Stored items

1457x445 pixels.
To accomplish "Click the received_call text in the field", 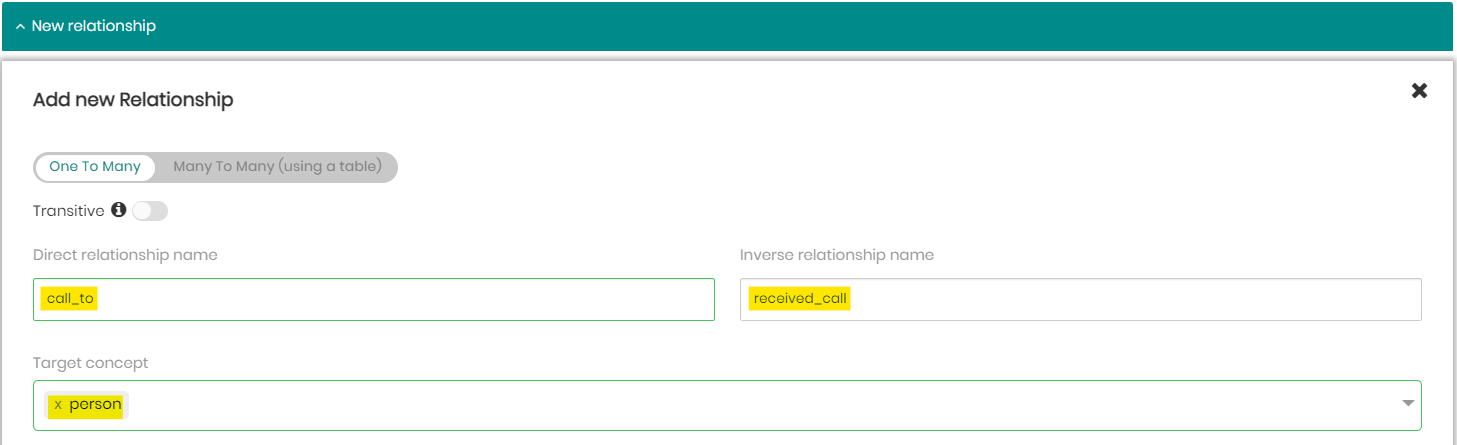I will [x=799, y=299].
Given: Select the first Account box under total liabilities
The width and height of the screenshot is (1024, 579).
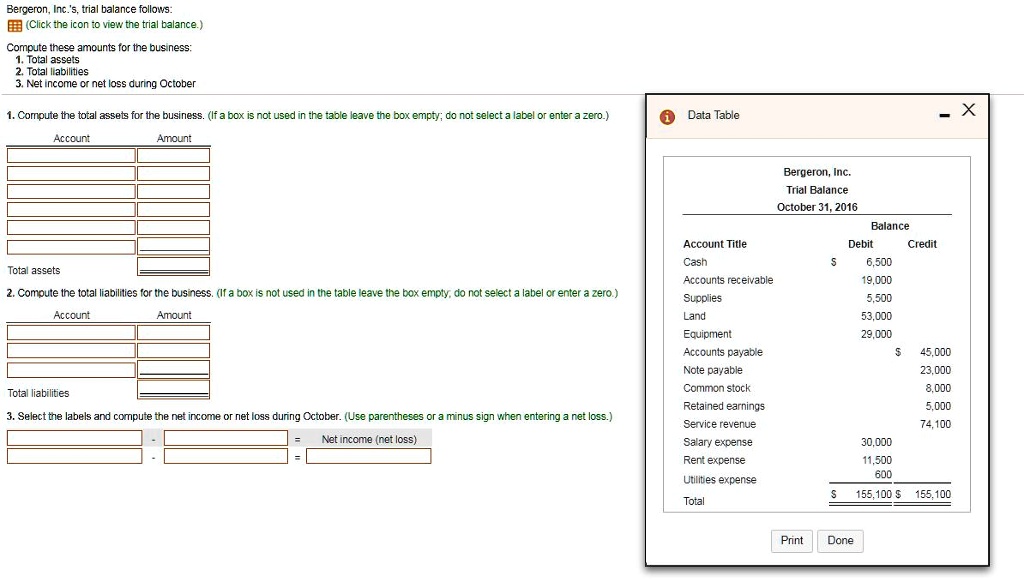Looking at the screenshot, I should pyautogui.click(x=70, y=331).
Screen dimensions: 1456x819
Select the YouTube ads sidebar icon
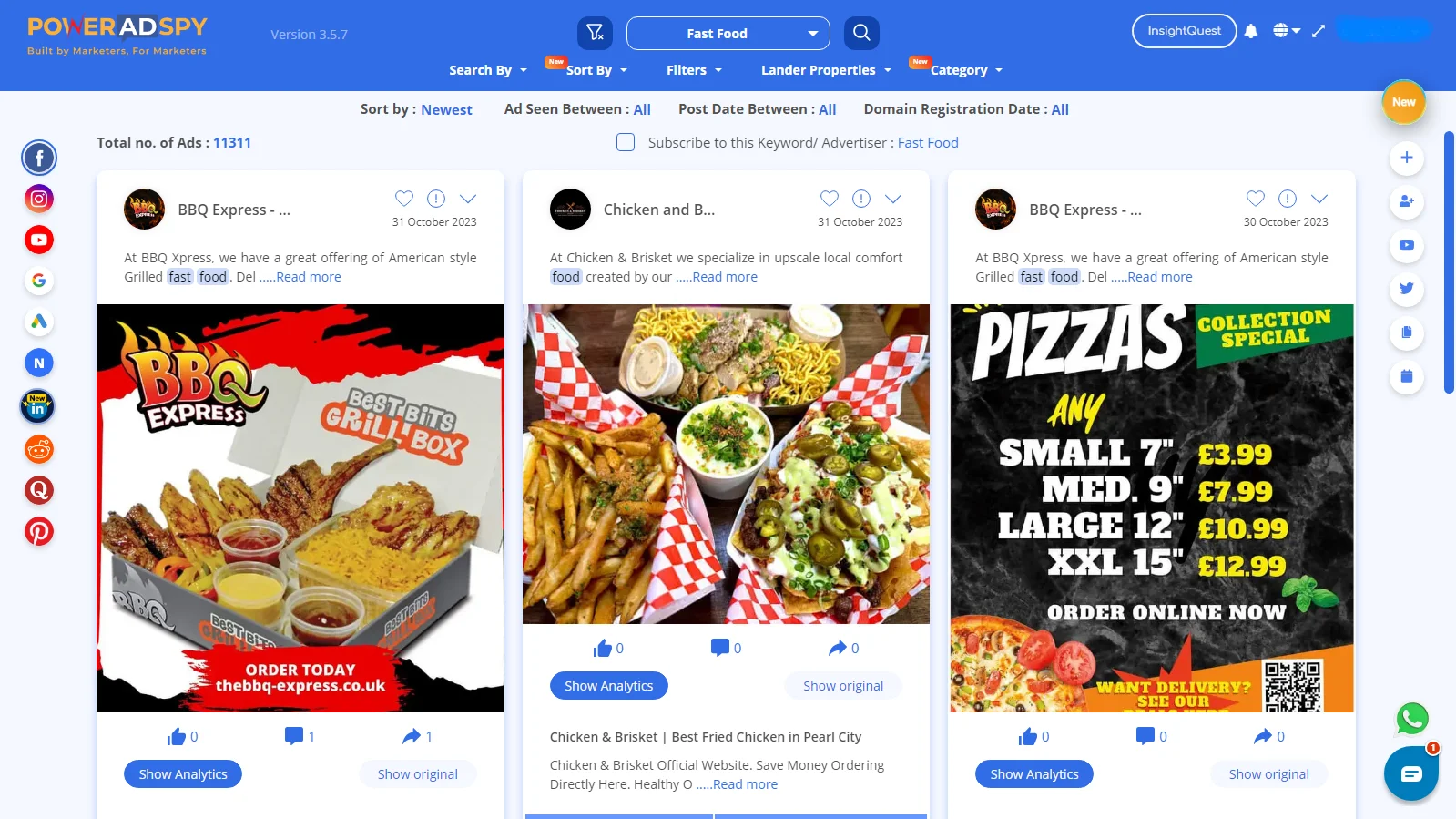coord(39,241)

▶ [What this task involves]: Beginning at the line that contains "The width and", retype each line of the data above through the very last one. Do not retype the pictures.

▶ [Your solution]:
The width and height of the screenshot is (1024, 579).
Looking at the screenshot, I should pyautogui.click(x=70, y=331).
Screen dimensions: 1456x819
Select the YouTube ads sidebar icon
coord(39,241)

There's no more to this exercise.